TASK DIRECTIONS:
Word for word, restate every record, though not the pictures.

(Excerpts from a dataset)
'''

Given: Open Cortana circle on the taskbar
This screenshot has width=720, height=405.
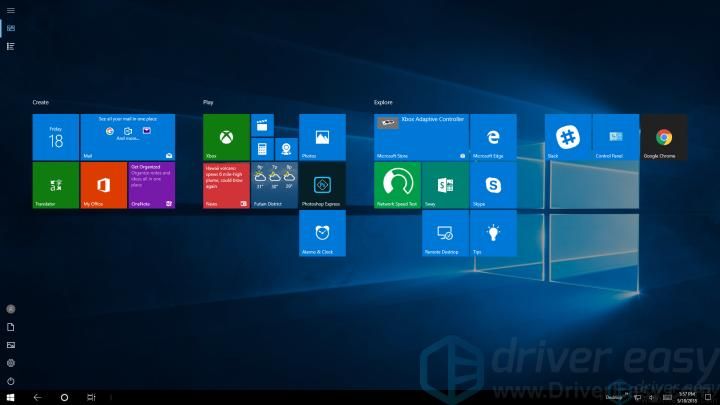Looking at the screenshot, I should (x=64, y=397).
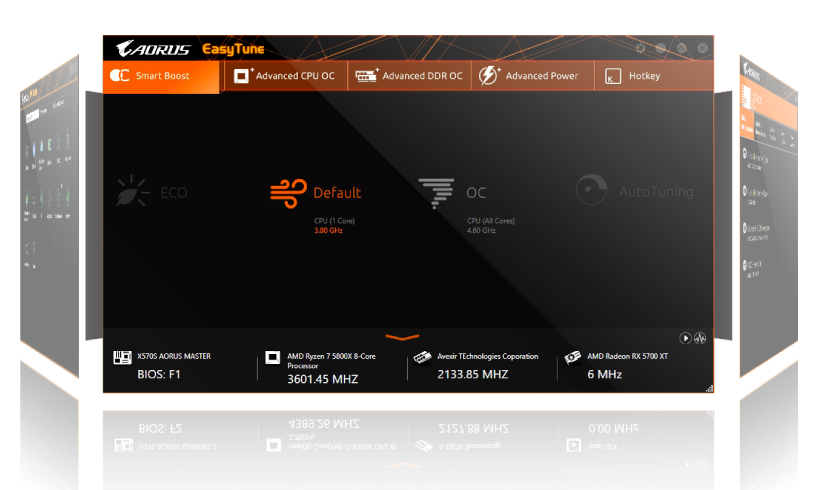Click the AMD Ryzen processor chip icon
Screen dimensions: 816x490
coord(272,357)
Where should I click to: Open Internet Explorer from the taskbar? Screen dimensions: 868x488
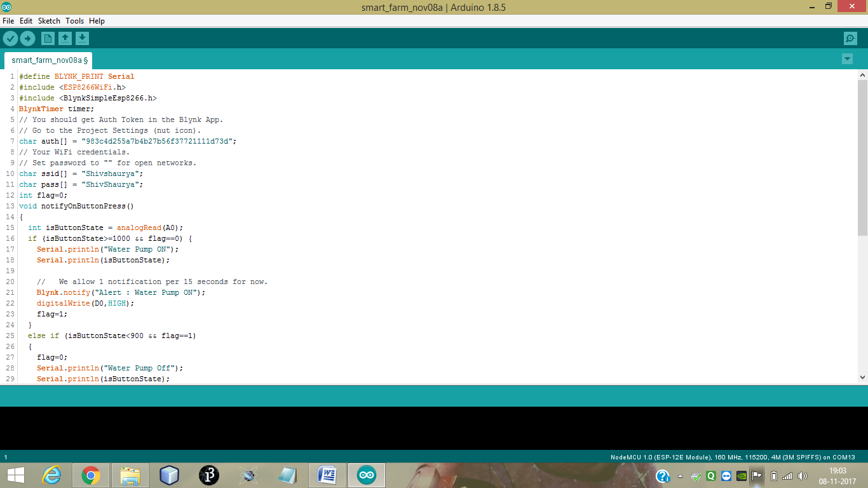click(x=51, y=475)
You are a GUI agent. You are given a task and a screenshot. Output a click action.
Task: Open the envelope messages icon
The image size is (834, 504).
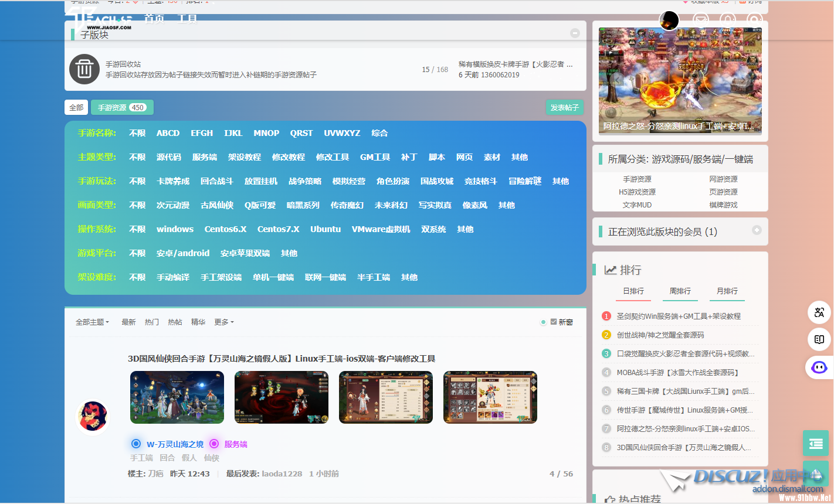[x=700, y=21]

'''

TASK ANSWER:
Given: Open Cortana circle on the taskbar
This screenshot has width=720, height=405.
Looking at the screenshot, I should (x=64, y=397).
Click the AMD Ryzen processor chip icon
Screen dimensions: 816x490
coord(272,357)
Where should I click to: Open Internet Explorer from the taskbar? Screen dimensions: 868x488
click(x=51, y=475)
You are a GUI agent. You are given a task and a screenshot. Output a click action.
Task: Open the envelope messages icon
The image size is (834, 504).
[x=700, y=21]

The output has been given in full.